Impacts and comparisons of pruning and sanding on cranberry uprights and yield production
In Spring 2003, 6 study beds were selected at a cranberry farm in Rochester, MA another farm in South Carver, MA. The six treatments were: pruning + 0, 20, 40, or 60 lb/A nitrogen, sanding + 30 lb/A nitrogen, and no pruning + 30 lb/A nitrogen. The sites received pruning and nitrogen treatments as proposed. However, the first South Carver site was abandoned in 2003 due to the grower’s management decision to renovate the section of cranberry bog (poison ivy infestation). Another site in South Carver was selected in 2004 and 5 of the 6 treatments (all treatments except sanding) were applied to both the Rochester site (second year) and the second South Carver site (initial year) in 2004. The sanding treatment was planned for the winter 2004-05. However, the grower was unable to apply the sanding treatment. It was hoped that the sanding treatment would be applied during Winter 2005-06. Unfortunately, the grower was not able to apply the sanding treatment during the past winter.
Discussions were initiated (November 2005) with SARE headquarters to explain the difficulty in fulfilling the objectives of the study (see below). The sanding component was critical to the essence of the study. SARE had been contacted after the grower was not able to sand in the Winter 04-05. Upon the request of the PI, the grant was given a no-cost extension until December 31, 2007. It was decided to attempt application of the sanding treatment for one more winter (05-06), which would still allow for 2 years of field evaluation (in 2006 and 2007). However, no sanding treatment was made in the Winter 2005-06. After thoughtful consideration between the PI and SARE, it was concluded to terminate the study and make attempts to extract some useful information with 3 years of data from the Rochester site (2003-05) and 2 years data from the South Carver site (2004-05). The results of the re-analysis (omitting sanding) will be presented in the final report.
Comparison of sanding (common practice) and mechanical pruning (uncommon practice) as horticultural practices to increase cranberry vine vigor and improve canopy architecture.
Determine if pruning has any negative impacts on yield or general plant health.
Evaluate interaction of pruning and various nitrogen management plans on cranberry productivity.
Demonstration beds were selected and monitored.
Treatments (pruning and nitrogen rates) were applied by the grower.
Baseline (spring, initial year only) and post-treatment (late summer) upright samples were collected from two sites by UMass research personnel in 2003 (1 site), 2004 and 2005 (two sites).

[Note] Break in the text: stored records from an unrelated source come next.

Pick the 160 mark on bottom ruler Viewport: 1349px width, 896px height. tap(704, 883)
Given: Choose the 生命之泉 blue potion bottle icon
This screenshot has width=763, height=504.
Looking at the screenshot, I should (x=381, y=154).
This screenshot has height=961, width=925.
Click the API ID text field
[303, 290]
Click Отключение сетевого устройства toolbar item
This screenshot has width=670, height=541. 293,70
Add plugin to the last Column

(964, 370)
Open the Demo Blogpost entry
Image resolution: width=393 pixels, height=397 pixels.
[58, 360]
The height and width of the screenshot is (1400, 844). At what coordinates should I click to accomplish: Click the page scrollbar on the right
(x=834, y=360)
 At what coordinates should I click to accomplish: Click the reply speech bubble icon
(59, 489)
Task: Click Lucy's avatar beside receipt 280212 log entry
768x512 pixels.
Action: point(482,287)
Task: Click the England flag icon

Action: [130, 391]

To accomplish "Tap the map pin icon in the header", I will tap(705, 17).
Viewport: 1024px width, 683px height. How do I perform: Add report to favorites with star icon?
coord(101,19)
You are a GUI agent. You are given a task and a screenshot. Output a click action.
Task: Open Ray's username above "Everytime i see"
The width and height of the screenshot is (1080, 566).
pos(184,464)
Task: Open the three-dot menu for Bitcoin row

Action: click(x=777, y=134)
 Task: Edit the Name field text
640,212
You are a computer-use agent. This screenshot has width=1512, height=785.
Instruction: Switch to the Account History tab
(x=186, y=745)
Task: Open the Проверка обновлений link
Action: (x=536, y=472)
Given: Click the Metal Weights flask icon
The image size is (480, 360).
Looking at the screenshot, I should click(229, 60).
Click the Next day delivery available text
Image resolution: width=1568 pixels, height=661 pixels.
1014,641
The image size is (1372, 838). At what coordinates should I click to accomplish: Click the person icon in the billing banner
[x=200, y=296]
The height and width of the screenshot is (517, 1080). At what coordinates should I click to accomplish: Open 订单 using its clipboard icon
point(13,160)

Fruit samples were collected in the early fall in 2003 (1 site), 2004 and 2005 (two sites).
The fist Carver site was dropped from the study in 2003. This is certainly an unfortunate event as we lost the opportunity to evaluate two sites for 3 years post-treatment. However, the dropped site was quite compromised by poison ivy infestation and the weed pressure may have affected treatment results. The grower assigned a new site to the project in 2004. Three years of data have been collected for the Rochester site and two years of data for the new Carver site.
Sanding was not accomplished in Year 2, Year 3, or Year 4 due to labor shortage, weather conditions and management choices on the grower’s part.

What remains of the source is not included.